(THE PROBLEM): Copy the passage of the Mark Guiliana text from "Mark Guiliana (born" up to and including "Studies and Performance.", substituting "New York" for "New Jersey".

(SELECTED PASSAGE):

'''

Mark Guiliana (born September 2, 1980) is an American drummer, composer and leader of the band Beat Music. He has played with Avishai Cohen, Brad Mehldau, David Bowie, Meshell Ndegeocello, Gretchen Parlato, Jason Lindner, Lionel Loueke, Dhafer Youssef, Tigran Hamasyan, Matisyahu, St. Vincent, the European piano trio Phronesis and his own groups, Heernt and the Mark Guiliana Jazz Quartet.

==Biography==
Guiliana was born and raised in New Jersey, and attended William Paterson University, where he graduated in 2003 with a degree in Jazz Studies and Performance.

Mark Guiliana is a drummer, composer, educator, producer and founder of Beat Music Productions, through which he released My Life Starts Now and Beat Music: The Los Angeles Improvisations as a bandleader.

'''

(INPUT DATA):
'''

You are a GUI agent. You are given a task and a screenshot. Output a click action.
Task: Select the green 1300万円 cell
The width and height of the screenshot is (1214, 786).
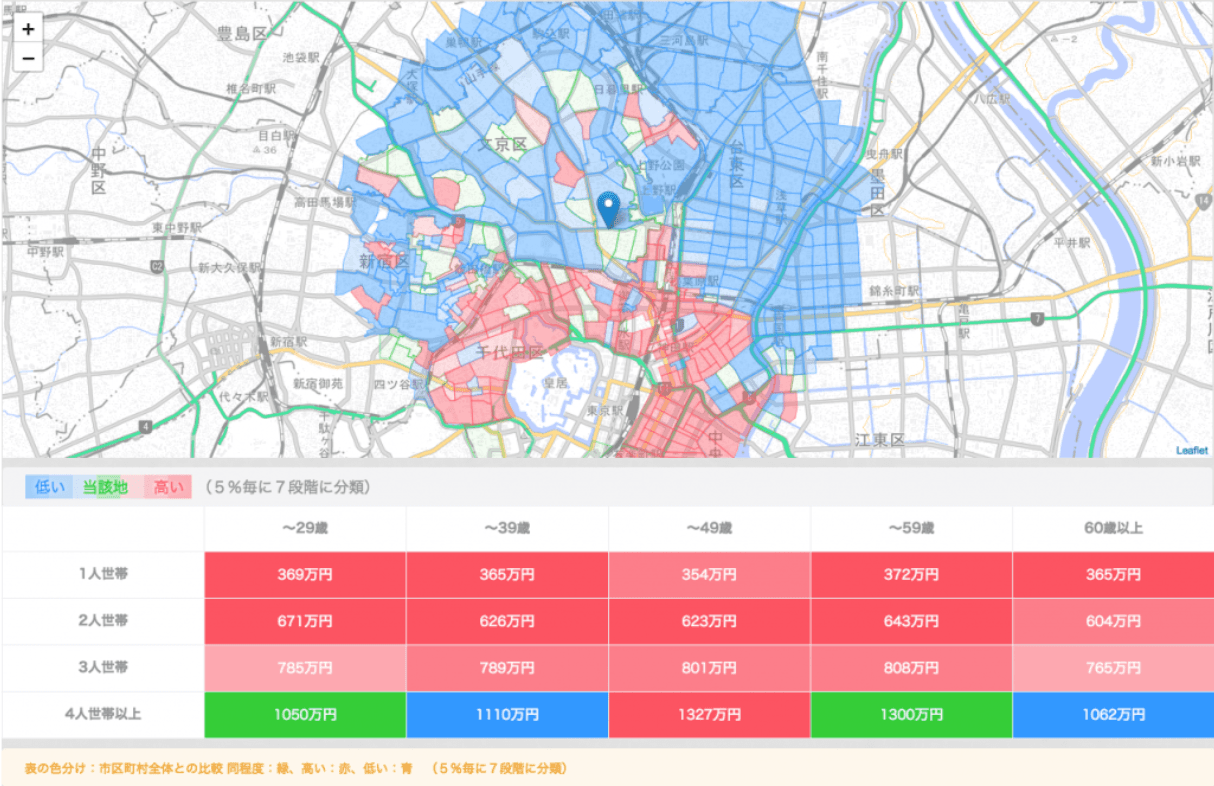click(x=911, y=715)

'''

(ANSWER SPACE):
Mark Guiliana (born September 2, 1980) is an American drummer, composer and leader of the band Beat Music. He has played with Avishai Cohen, Brad Mehldau, David Bowie, Meshell Ndegeocello, Gretchen Parlato, Jason Lindner, Lionel Loueke, Dhafer Youssef, Tigran Hamasyan, Matisyahu, St. Vincent, the European piano trio Phronesis and his own groups, Heernt and the Mark Guiliana Jazz Quartet.

==Biography==
Guiliana was born and raised in New York, and attended William Paterson University, where he graduated in 2003 with a degree in Jazz Studies and Performance.